▶ [Data listing]

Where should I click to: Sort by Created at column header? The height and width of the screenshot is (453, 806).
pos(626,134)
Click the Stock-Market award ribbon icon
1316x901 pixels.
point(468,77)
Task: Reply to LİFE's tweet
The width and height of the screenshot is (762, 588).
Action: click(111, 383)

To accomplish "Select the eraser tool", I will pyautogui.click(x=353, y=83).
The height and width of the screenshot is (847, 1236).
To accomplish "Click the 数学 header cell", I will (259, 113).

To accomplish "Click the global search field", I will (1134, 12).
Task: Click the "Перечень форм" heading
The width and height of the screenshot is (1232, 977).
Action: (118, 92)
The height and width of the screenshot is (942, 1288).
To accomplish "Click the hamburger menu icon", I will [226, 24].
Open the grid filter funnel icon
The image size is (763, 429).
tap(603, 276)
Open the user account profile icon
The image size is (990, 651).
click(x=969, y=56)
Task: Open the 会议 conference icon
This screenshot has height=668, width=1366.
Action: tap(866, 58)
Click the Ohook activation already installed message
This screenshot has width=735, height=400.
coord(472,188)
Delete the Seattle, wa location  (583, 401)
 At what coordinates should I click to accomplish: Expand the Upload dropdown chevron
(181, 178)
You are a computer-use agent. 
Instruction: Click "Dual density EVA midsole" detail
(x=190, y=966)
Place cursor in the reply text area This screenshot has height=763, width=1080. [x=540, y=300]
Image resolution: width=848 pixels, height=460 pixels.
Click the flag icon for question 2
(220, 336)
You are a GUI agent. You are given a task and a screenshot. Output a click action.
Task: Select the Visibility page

▶ [Work item]
Among the lines above, some may hold the string "Select". State how many, giving the number alone.

▶ [Final answer]
2